Twin towers in Honolulu
Overnight we travelled to Honolulu which supports a far larger population on the Island of Oahu.  Unlike Hilo it has many high rise buildings, and a much more multicultural population.  The most popular religions are Catholicism, Buddhism, Protestantism and Mormanism, in that order.  It is known as a crossroads to east and west, with many Japanese, Filipinos, Anglo-Saxons as well as indigenous Hawaiians, now inter-married.  In recent years, land has been set aside for people who can prove they are 50% Hawaiian. 
At Pearl Harbour
When Pearl Harbour was bombed, 37% of the population was Japanese, so not all of them were interned, only those who were influential or who had been educated in Japanese territories.  Our guide’s father had spent his childhood in Okinawa, although born in Hawaii, so he was interned, not in Hawaii but on the mainland of the USA.

The ship’s tour office was able to offer us
John and our Japanese Hawaiian coach driver Roy.
an accessible tour of a number of places, so we chose Pearl Harbour and City Sights.  This proved to be a mainstream tour in a wheelchair accessible coach which had two wheelchair spaces.  Jenny and Fred had also booked this tour, and the seating was quite adequate.  The tour was well worth the money as well, unlike that in Auckland.

We travelled about seven miles out to Pearl Harbour, which is on the next bay from where the ship was docked.  Once inside the precinct, there were two free museums then we were taken like clockwork into the theatre for a 35 minute presentation about the attack on Pearl Harbour.  From there we were taken via a flat bottomed boat to the USS Arizona Memorial, across the bay.  The memorial is above the “graveyard” of the warship which was sunk during the attack by the Japanese.
USS Arizona memorial

The tour was fully wheelchair accessible.  We even stopped a mother tipping her daughter with a broken leg out of her wheelchair – had to explain about tipping the wheelchair backwards and use the bar at the back of the chair to make that easier.  The daughter nearly ended up with two broken legs.
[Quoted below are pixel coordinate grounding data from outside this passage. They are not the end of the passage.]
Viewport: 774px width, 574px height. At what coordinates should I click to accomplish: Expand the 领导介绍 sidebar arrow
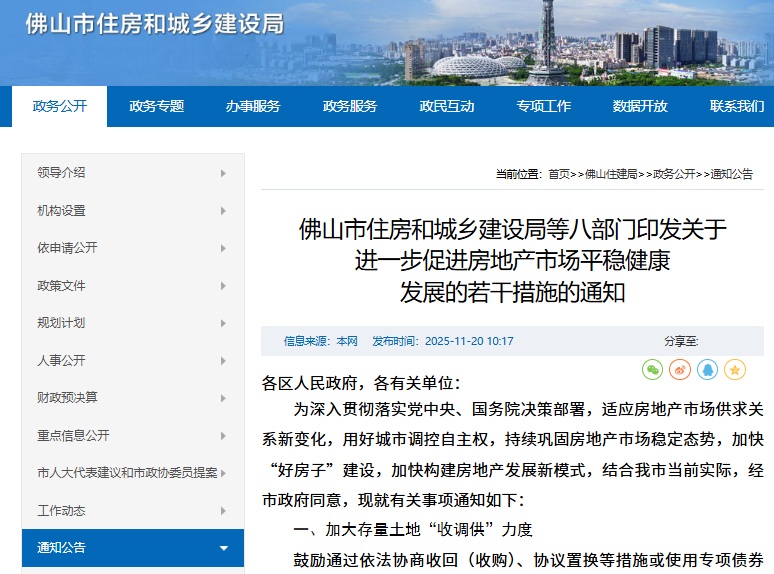tap(223, 173)
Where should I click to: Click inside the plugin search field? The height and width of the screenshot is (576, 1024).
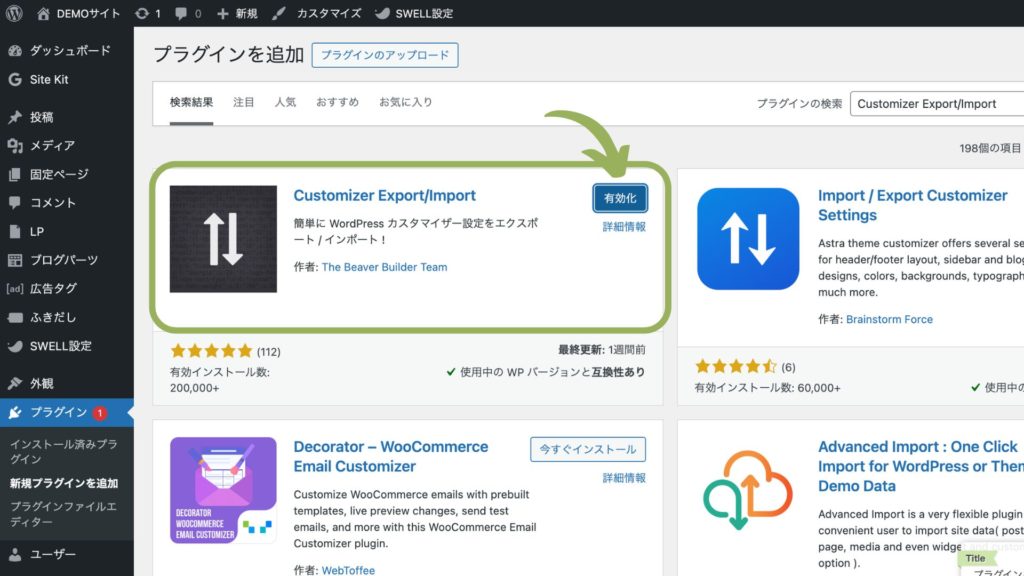pos(935,103)
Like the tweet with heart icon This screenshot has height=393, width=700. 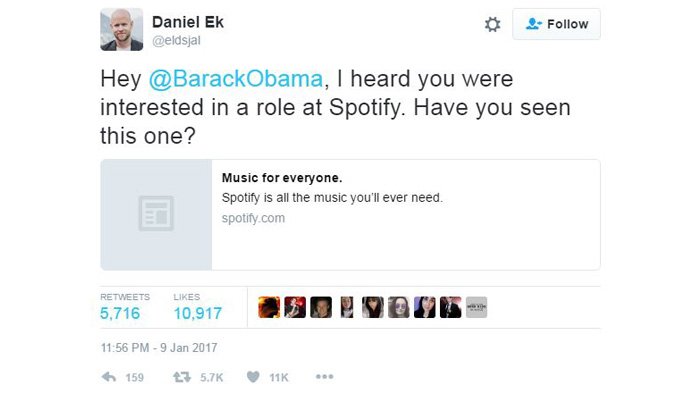click(253, 377)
Looking towards the north east of the Island
After that, we were taken on the motorway through a tunnel and along a bridge through the volcanic range and up to a lookout to view the northeast side of the island.  The scenery was like nothing we’d seen before.  All these vertical ridges covered in vegetation, the result of lava flows hundreds of thousands of years before.  Magnificent.

Royal palace
Then we were taken back to the centre of the old town to view the statues of the King and Queen, the Royal Palace (the monarchy was overthrown in 1893) and the beautiful churches and an old mission houses.

The coach then returned us to the ship for a very late lunch, after which John wanted to return to town to take photos, since he hadn’t been able to get off the coach earlier.  He eventually went off on his own and explored more streets whilst I returned to the ship, not feeling very well.  We were all “done” for the day by then, although we were not due to leave until midnight.
Aloma Tower

Our table mates, Anne and Ted had been invited to a special dinner on shore, guests of Cunard.  Apparently all cruisers who had done a world tour with Cunard were invited, and there were eight coachloads! About 400 people.  They had a thoroughly good night, everything laid on, and Ted was somewhat worse for wear the next day.

This island was one where we’d rather spend at least a week, maybe more – there was so much to see and do, with most of the local buses wheelchair accessible.  We missed Waikiki, just a short bus trip away and more especially the rest of the island – so beautiful and with such a great temperate climate.
And I had no chance to do any shopping at all!

1 comment:

  1. Glad you have enjoyed Hawaii. Never mind about the shopping. It's just more to carry.
    You could always do another cruise just to Hawaii some other time. It is good to hear that so many places are catering for wheel chairs. Go John! Enjoy it all. I will look forward to the stories when you return.